## The problem
Set down, exactly and with nothing added, the lines running from the one that holds "Task: Click the British Airways ribbon logo" to the final line of the records. Pictures stay out of the copy.

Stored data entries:
++++++++++
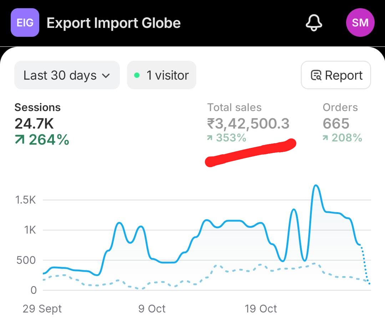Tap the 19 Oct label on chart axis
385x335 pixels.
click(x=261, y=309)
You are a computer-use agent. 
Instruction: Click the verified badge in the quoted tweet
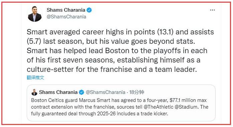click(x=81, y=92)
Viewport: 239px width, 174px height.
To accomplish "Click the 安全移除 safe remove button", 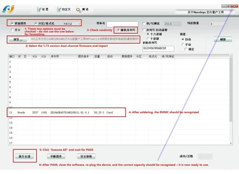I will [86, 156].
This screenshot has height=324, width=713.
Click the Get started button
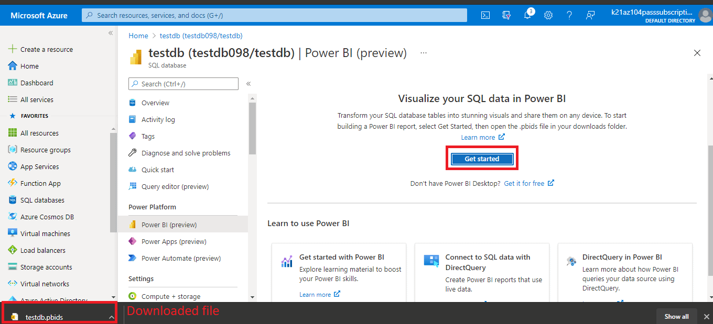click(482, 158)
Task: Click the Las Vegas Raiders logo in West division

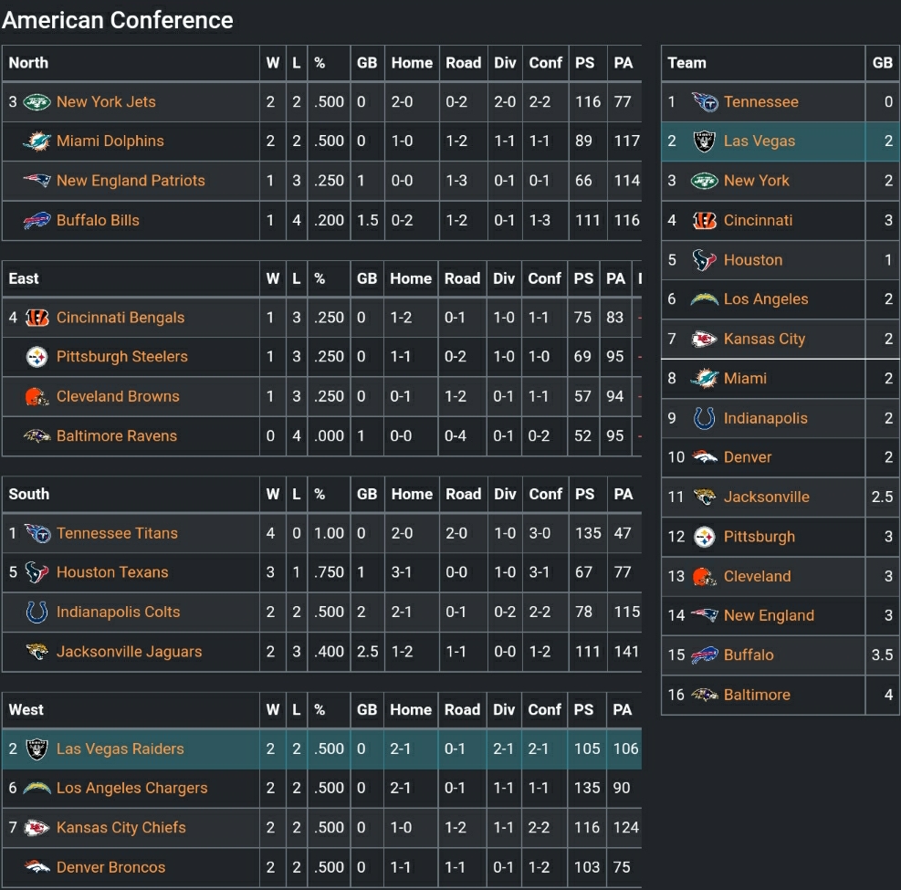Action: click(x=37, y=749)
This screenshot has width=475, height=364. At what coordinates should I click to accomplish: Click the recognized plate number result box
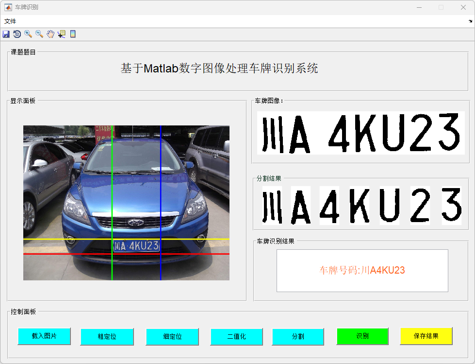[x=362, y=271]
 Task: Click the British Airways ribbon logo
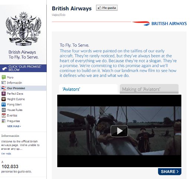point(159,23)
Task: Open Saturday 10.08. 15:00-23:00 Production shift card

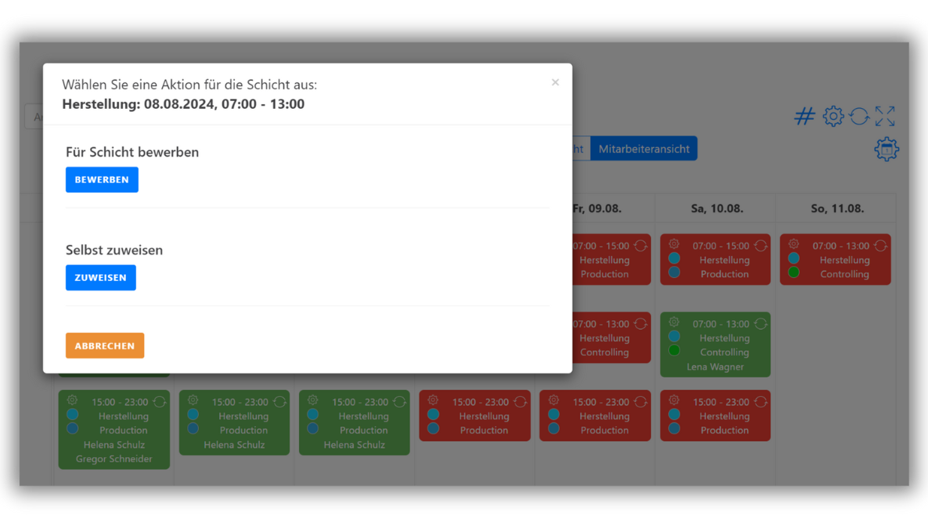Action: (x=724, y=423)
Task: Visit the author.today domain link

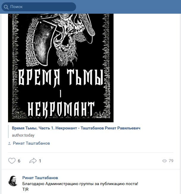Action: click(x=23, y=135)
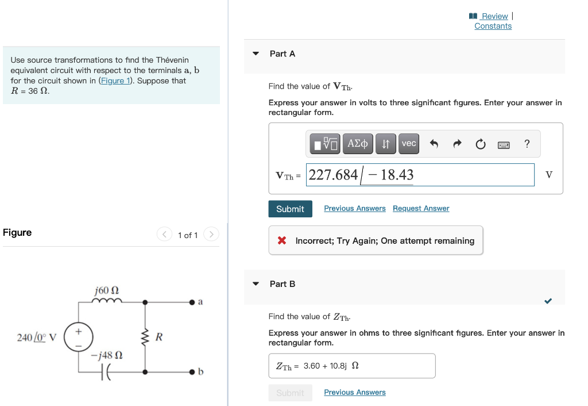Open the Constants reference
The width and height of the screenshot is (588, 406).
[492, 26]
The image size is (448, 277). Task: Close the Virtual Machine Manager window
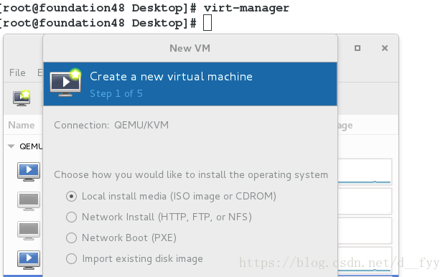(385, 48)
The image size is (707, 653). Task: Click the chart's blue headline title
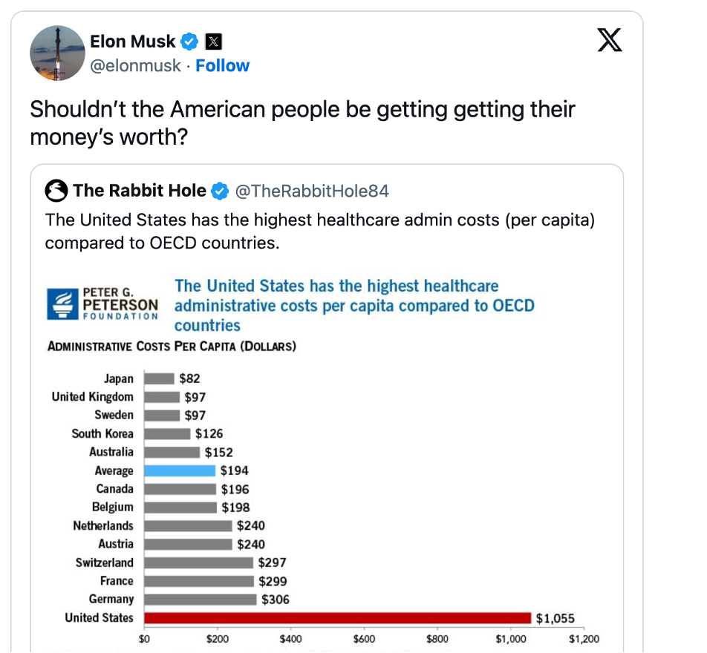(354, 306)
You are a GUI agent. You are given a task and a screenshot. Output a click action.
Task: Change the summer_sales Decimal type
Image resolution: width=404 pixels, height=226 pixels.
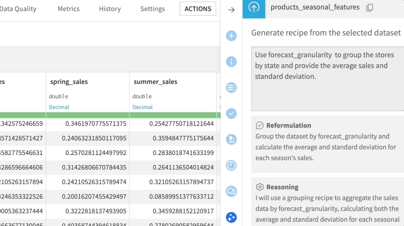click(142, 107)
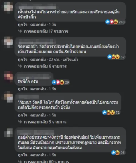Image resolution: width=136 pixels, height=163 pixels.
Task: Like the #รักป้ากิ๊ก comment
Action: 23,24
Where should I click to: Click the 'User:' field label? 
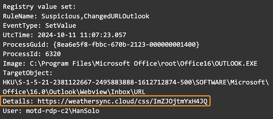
++++++++++
## Answer area
 Task: Click the British Airways ribbon logo
point(159,23)
Task: Open Saturday 10.08. 15:00-23:00 Production shift card

Action: (x=724, y=423)
Task: Visit the author.today domain link

Action: click(x=23, y=135)
Open the Constants reference
The width and height of the screenshot is (588, 406).
[492, 26]
The image size is (448, 277). Task: Close the Virtual Machine Manager window
(385, 48)
The image size is (707, 653). Task: Click the chart's blue headline title
(354, 306)
You are a GUI agent. You are given a task and a screenshot. Output a click action.
Task: Change the summer_sales Decimal type
Image resolution: width=404 pixels, height=226 pixels.
click(142, 107)
Image resolution: width=136 pixels, height=163 pixels.
Task: Like the #รักป้ากิ๊ก comment
Action: 23,24
Where should I click to: Click the 'User:' field label? 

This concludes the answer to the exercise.